Background information
- Born: William Tyrone Branch
- Origin: Philadelphia, Pennsylvania, U.S.
- Genres: Christian hip-hop, hip-hop
- Years active: 1991-present
- Labels: Cross Movement, Xist
- Website: ambassador215.com

= The Ambassador (rapper) =

American rapper

William Tyrone "Duce" Branch a.k.a. The Ambassador or Ambassador is a Christian hip-hop artist who has recorded both independently and as a founding member of the group The Cross Movement. Branch is the former president of Cross Movement Ministries. He is an alumnus of Dallas Theological Seminary and has a Master in Theology degree graduating with honors.

==Personal life==
A graduate of Dallas Theological Seminary, William "Duce" Branch a.k.a. the Ambassador is the co-planter of Epiphany Fellowship in Philadelphia. He has toured globally as a solo artist and with the Cross Movement.
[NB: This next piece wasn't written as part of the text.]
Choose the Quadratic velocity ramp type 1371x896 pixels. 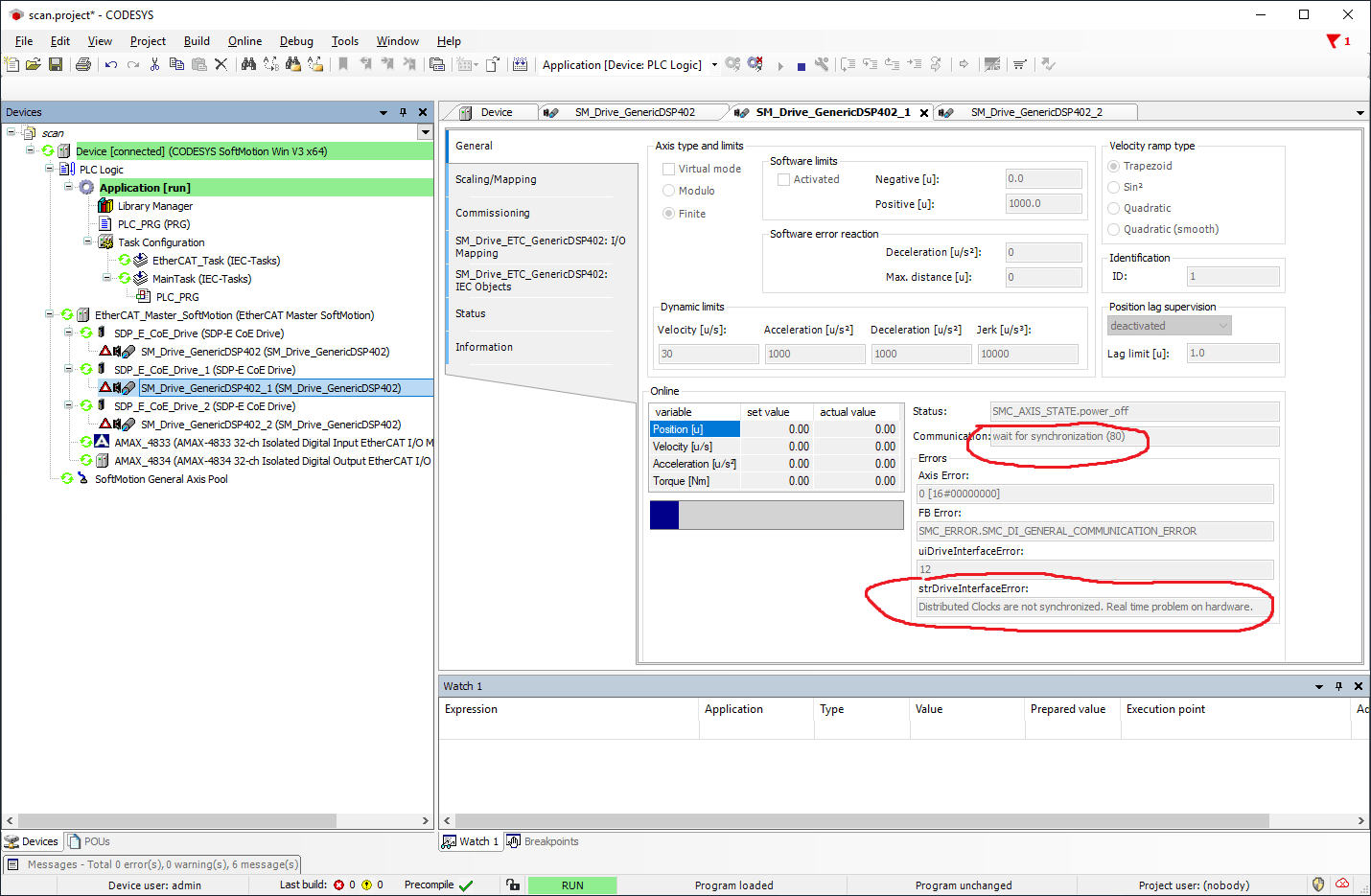pos(1114,208)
He has also served as the president of the non-profit organization Cross Movement Ministries and ministered the gospel through rap and preaching for nearly 15 years.

Building on the success of his second solo project, The Thesis and his Grammy- and Stellar-nominated release HIStory with group the Cross Movement, he released The Chop Chop: From Milk to Meat, produced by J.R., Official, Tony Stone and HOTHANDZ. Its first single was "Gimme Dat!"

As of February 2020, he is the assistant professor of preaching and Bible and undergraduate chapel coordinator for The Judson College at Southeastern Baptist Theological Seminary.

==Discography==
===Studio albums===

| Year | Album |
|---|---|
| 1999 | Christology: In Laymen's Terms Released: November 9, 1999; |
| 2005 | The Thesis Released: May 17, 2005; |
| 2008 | The Chop Chop: From Milk to Meat Released: September 23, 2008; |
| 2011 | Stop the Funeral Released: July 12, 2011; |
| 2016 | When Sacred Meets Secular Released: September 16, 2016; |
| 2022 | The Invitation Released: October 28, 2022; |

===Guest appearances===
- "Why Me" by Trip Lee
- "Everyday All Day Cypha" by Everyday Process featuring Lecrae, FLAME, Phanatik & R-Swift
- "Star Struck" by Da' T.R.U.T.H.
- "It's the S.O.I. (Sons of Intellect Anthem)" by KJ-52 featuring Phanatik credited on the packaging and liner notes as "Deuce"
- "I'm Alive Remix" by Jahaziel featuring G Kid & Da' T.R.U.T.H.
- "One, Two" cuts by DJ Skillspinz
- "Hold Your Ground" cuts by DJ Skillspinz

===with the Cross Movement===
- "Heaven's Mentality" (1997)
- "House of Representatives" (1998)
- "Human Emergency" (2000)
- "Holy Culture" (2003)
- "Gift Rap" (2004)
- "Higher Definition" (2004)
- "HIStory: Our Place In His Story" (2007)

==Music videos==
- "The Ambassador - Honor and Glory (Official Music Video)" (1999)
- "Get You Open" (2005)
- "Gimme Dat!" (2008)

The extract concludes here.